Models containing lag values ​​as factors. dependent variable are called autoregressive models. eg y t =a+b 0 x t +c 1 y t -1 + ε t . As in the model with a distributed lag, b 0 in this model also characterizes short-term changes in y t under the influence of a change in x 1 by 1 unit. The long-term multiplier in the autoregressive model is calculated as the sum of the short-term and intermediate multipliers b = b 0 +b 0 c 1 +b 0 c 1 2 +b 0 c 1 3 +…=b 0 (1+c 1 +c 1 2 +c 1 3 +…)=b 0 /1-c 1

Note that such an interpretation of the coefficients of the autoregressive model and the calculation of the long-term multiplier are based on the assumption that there is an infinite lag in the impact of the current value. dependent variable to its future value.

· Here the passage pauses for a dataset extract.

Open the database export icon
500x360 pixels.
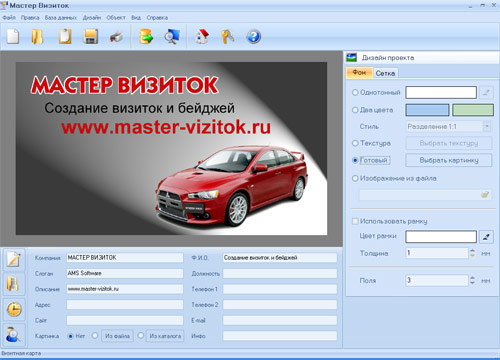pos(146,36)
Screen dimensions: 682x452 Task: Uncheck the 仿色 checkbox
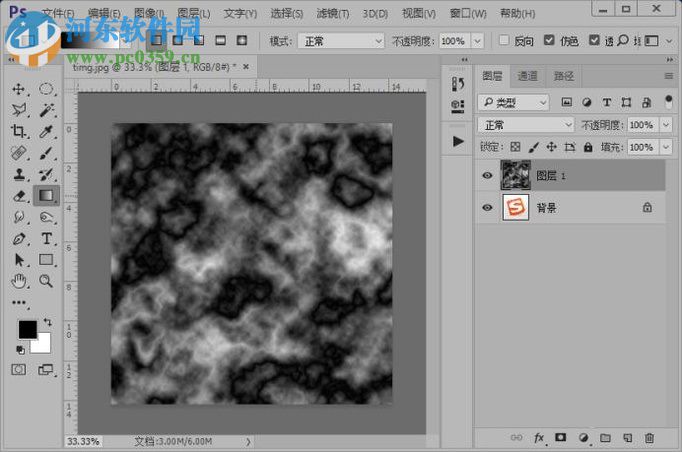[x=549, y=41]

One of the possible methods for calculating the parameters of the autoregressive equation is method of instrumental variables. The essence of this method is to replace the variable from the right side of the model, for which the LSM assumptions are violated, with a new variable, the inclusion of which in the regression model does not lead to the violation of its assumptions. With regard to autoregressive models, it is necessary to remove the variable y t -1 from the right side of the model. The desired new variable that will be introduced into the model instead of y t -1 b must have two properties. First, it must be closely correlated with y t -1 b secondly, it should not correlate with the residuals u r .

Another method that can be applied to estimate the parameters of autoregressive models of the type is the maximum likelihood method

#34 VERIFICATION OF STATISTICAL HYPOTHESES. ??????????????????????

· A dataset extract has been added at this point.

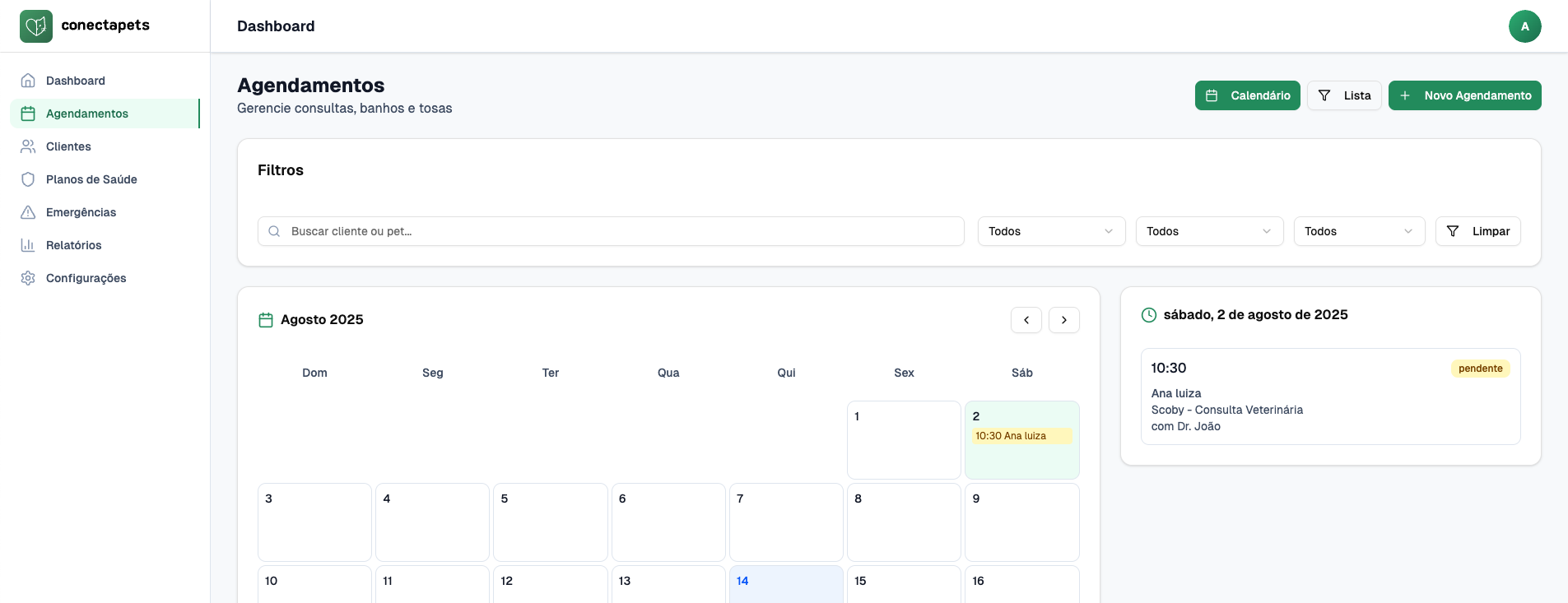Go to the next month in calendar
This screenshot has height=603, width=1568.
pyautogui.click(x=1063, y=320)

№ 35 MOVING (MOVING) AVERAGE METHOD.

The simple moving average method. consists in the fact that the calculation of the indicator for the predicted point in time is built by averaging the value of this indicator for several previous points in time.

where x k - i is the real value. indicator at time t n -1.

n is the number of previous time points used in the calculation.

f k is the forecast at time t k .

№ 36 EXPONENTIAL SMOOTHING METHOD.

Deviations of the previous forecast from the real indicator are taken into account, and the calculation itself is carried out according to the next. formula:

where x k -1 is the actual value of the indicator at time t k -1 .

f k is the forecast at time t k .

α is constant smoothing.

Note: the value of α obeys the condition 0‹ α ‹ 1, determines the degree of smoothing, and is usually chosen by a universal trial and error method.

№ 37 TREND PROJECTION METHOD.

The main idea of ​​the linear trend projection method is to construct a straight line, which, on average, least deviates from the array of points given by the time series. The straight line is sought in the form: x = at + b (a and b are constants). The values ​​a and b are satisfactory. following linear system:

No. 38. CASUAL FORECASTING METHODS. QUALITATIVE FORECASTING METHODS. ????????????????